Skip to main content
ARS Home » Pacific West Area » Pullman, Washington » Animal Disease Research » Research » Publications at this Location » Publication #66816


item Goff, Willard
item Johnson, Wendell

Submitted to: Veterinary Immunology and Immunopathology
Publication Type: Peer Reviewed Journal
Publication Acceptance Date: 4/8/1996
Publication Date: N/A
Citation: N/A

Interpretive Summary: Mononuclear phagocytes are one type of white blood cell often involved in the early immune response to infectious disease organisms. These cells have several functions, one is the production of soluble factors that, when released after the cells have become activated, kill microorganisms. One such factor is nitric oxide, and it has been shown to be produced and released from mouse macrophages. However, the production of nitric oxide from mononuclear phagocytes obtained from other species, including humans, has been controversial. In this study, we have demonstrated that monocytes, a circulating mononuclear phagocyte, obtained from the blood stream and spleen of cattle can be activated for the induction of nitric oxide production. It was also demonstrated that neutrophils, another type of white blood cell are not programmed for this production. This study is important for a better understanding of what constitutes a successful immune response in cattle against invading pathogens. One such organism i Babesia bovis, a protozoan (one-celled animal) that causes a serious disease in cattle, and the target pathogen in our overall plans to develop an improved vaccine. We have evidence to suggest that this parasite is susceptible to the effects of nitric oxide, which implies that the activation of mononuclear phagocytes will be an important element in the design of the vaccine.

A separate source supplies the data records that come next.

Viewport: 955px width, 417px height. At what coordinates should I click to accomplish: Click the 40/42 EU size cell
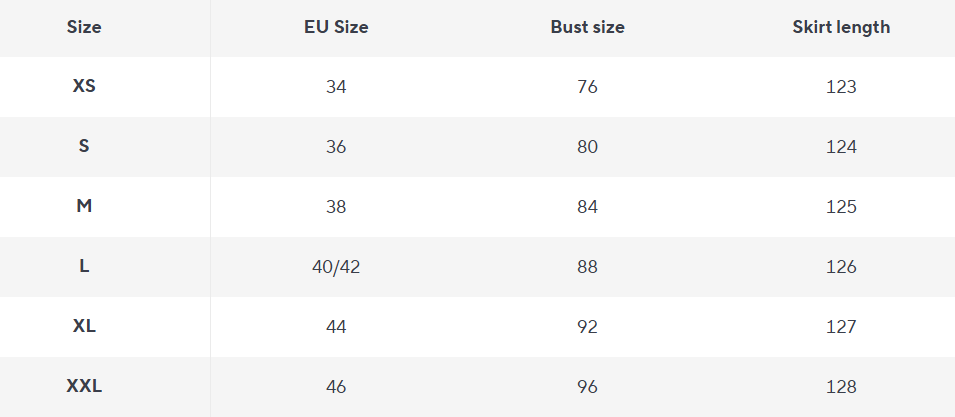tap(336, 267)
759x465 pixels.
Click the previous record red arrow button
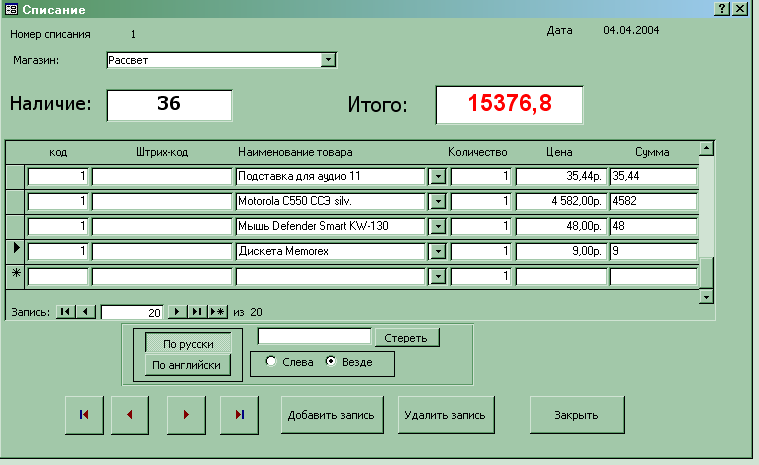point(129,415)
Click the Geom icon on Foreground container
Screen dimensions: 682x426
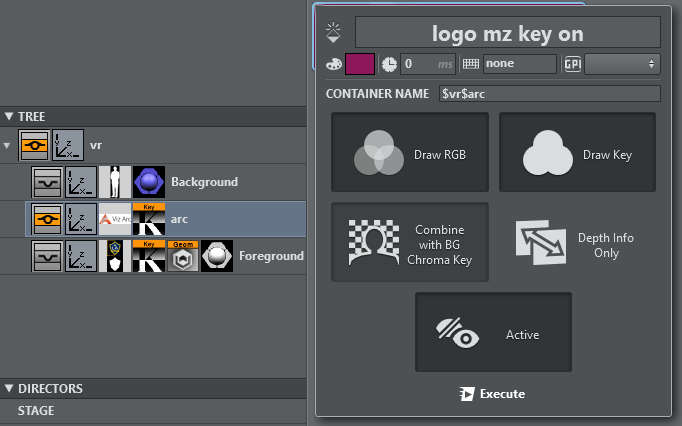(183, 255)
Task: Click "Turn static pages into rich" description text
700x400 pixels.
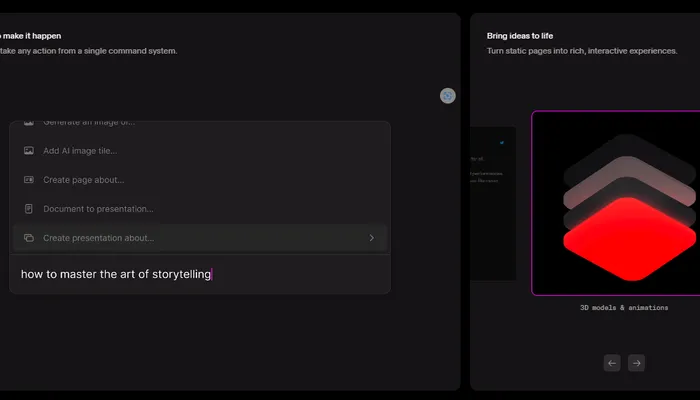Action: (x=580, y=51)
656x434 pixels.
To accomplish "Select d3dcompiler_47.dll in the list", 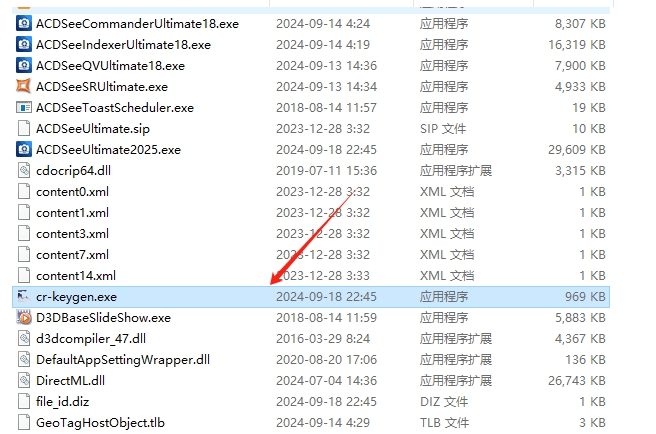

Technical Abstract: Microbicidal activity of reactive oxygen intermediates and reactive nitrogen intermediates has been described from murine and human cytokine activated macrophages. An L-arginine-dependent pathway of nitric oxide generation has been described from bovine bone marrow-derived and monocyte- derived macrophages in response to a phagocytic stimulus. We investigated the induction and release of both reactive oxygen intermediates and reactive nitrogen intermediates from bovine neutrophils, and blood and spleen mononuclear phagocytes in response to either a phagocytic or cytokine stimulus. Mononuclear phagocytes were poor producers of hydrogen peroxide (reactive oxygen intermediate) under conditions that readily caused release by neutrophils. IN contrast, nitrite, as a measure of nitric oxide production, could not be induced from neutrophils under any stimulation conditions, while mononuclear phagocytes responded to both a phagocytic stimulus and cytokines with the induction of nitric oxide synthase message and production and release of nitrite. There appeared to be two populations of monocytes that differed both in their adherent characteristics and their level of cytokine-induced nitric oxide production. Both populations stained with a single monoclonal antibody. However, the population that had not adhered to plastic within 3 hours produced up to 3 times more nitric oxide on a per cell basis than the readily adherent population in response to cytokine stimulation. Cytokine induction required interferon-gamma as a priming stimulus for subsequent triggering by either tumor necrosis factor-alpha or lipopolysaccharide. L- arginine dependence was demonstrated by inhibition with an L-arginine analog and restoration with addition of excess exogenous L-arginine.